Pinus species are among the highly invasive species which have spread outside their plantation area after their introduction in the Southern Hemisphere. The case of Pinus kesiya invasion is observed in the high plateau of Madagascar, inside the sclerophyll Tapia woodland which is dominated by the endemic Uapaca bojeri tree species. The analysis of this invasion was carried out using 375 plots of 100 m2 each in Tapia woodland. Data on the vegetation structure, the plot characteristics and the propagule pressure were collected. We recorded a total of 740 pines distributed in 29.8% of the plots. The generalized linear model revealed that the diminution in frequency of the dominant species Uapaca bojeri with the increasing degree of disturbance of the fragment led to the vulnerability of the Tapia woodland to the abundance of pine. The factors explaining pine occurrence varied according to the pine life-stage. In the seedling stage, the distance of the plot from the propagule source combined with the longitudinal position of the plot explained 18% of the pine invasion success. In the sapling and adult stages, the vegetation structure was the main important factor (22% and 11% of variation explained). The frequency of U. bojeri and the degree of disturbance were the most important factors characterizing this vegetation structure. Based on these results, a strategy to control pine invasion in the Tapia woodland may focus on enrichment with U. bojeri and limitation of the plantation of P. kesiya in proximity.
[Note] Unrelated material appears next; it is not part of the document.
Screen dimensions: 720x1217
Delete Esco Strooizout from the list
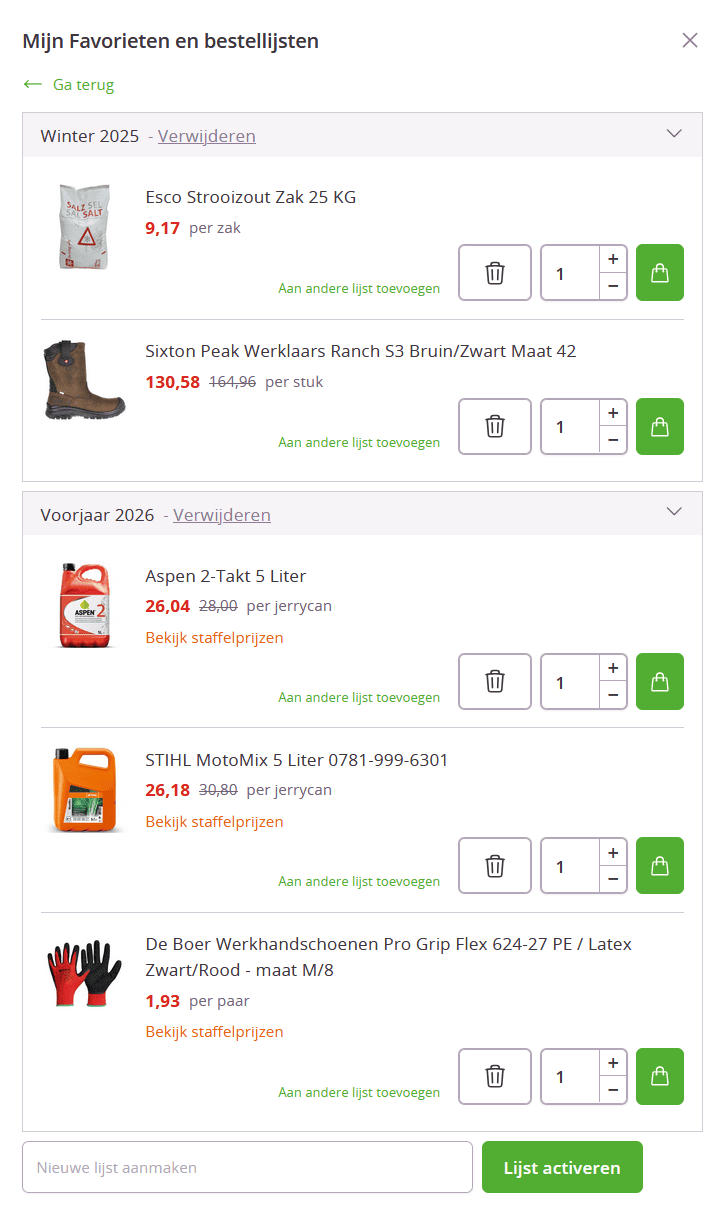pyautogui.click(x=495, y=273)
Data were collected throught inventory. In total, we have surveyed 375 plots of 100m2 each where woody species have been inventoried (counted, specified). Pinus kesiya was defined according to three different life-stages: seedlings (0 < DBH ≤ 1 cm), saplings (1 < DBH < 5 cm) and adults (DBH ≥ 5 cm)
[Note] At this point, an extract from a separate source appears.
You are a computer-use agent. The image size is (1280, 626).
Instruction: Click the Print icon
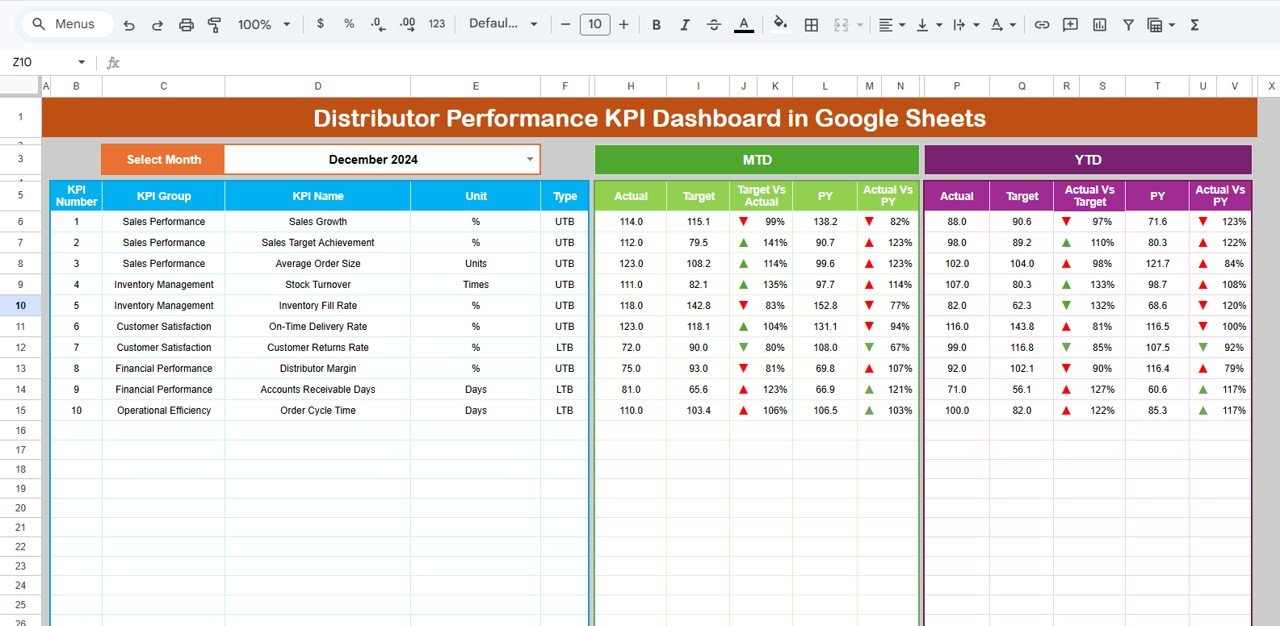coord(186,24)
To quantify the local dominance of  U. bojeri, we calculated the density (‘D’ in trees. ha−1),  the frequency (‘f’ in % trees. ha-1), and the basal area (‘G’ in m2. ha-1) of the species considering all trees above 1 cm DBH. We characterized the local community diversity by its species richness ‘S’, the Shannon-Weaver diversity index ‘H’, and Pielou’s evenness index ‘R’ (R = H / Hʹmax where Hʹmax = Log(S)). Two classes of plot disturbance degree (‘disturb’) were defined following  Rakotondrasoa et al. (2013) by hierarchical clustering based on the following stand variables (DBH > 1 cm) calculating with all surveyed species at plot level:  tree mean diameter (d in cm), tree mean height (h in m), tree density (D tot), tree basal area (G tot), species richness (S). The cover of vegetation strata – litter, herbaceous, shrubs – was estimated using a categorical ordered scale (Calviño-Cancela and Van Etten 2018) from 1 to 3: 1: [0–40%]; 2: ]40–70%]; 3: ]70–100%]. Topographic variables were recorded using a GPS unit for elevation, a clinometer for slope and visual observation for topographic position. 

The topography was classified using two ordered factors following Randriambanona et al. (2019) (i) topographic position (Top-1: valley bottom, Top-2: middle slope, Top-3: upper slope), (ii) slope values (“low” < 8°, 8° ≤ “middle” < 20° and, “high” ≥ 20°). The position of the plot along the transect (pl_1: 10 m, pl_2: 30m, pl_3: 50 m) was used as an additional explanatory variable to account for edge effects. The geographical coordinates (‘latitude’ and ‘longitude’) were also included in order to account for a potential spatial structure in the response variables.

To estimate the propagule pressure effect, two variables were defined. We first extensively mapped the majority of Pinus seed sources in the area. Firstly, we have calculated the distance from each plot to all the propagule sources. We have selected the nearest distance which is supposed to be the potential source and named the distance between the plot and the source ‘source distance. Secondly, the number of seed sources or ‘Source density’ in the surroundings, i.e. 500 meters around each plot, was considered.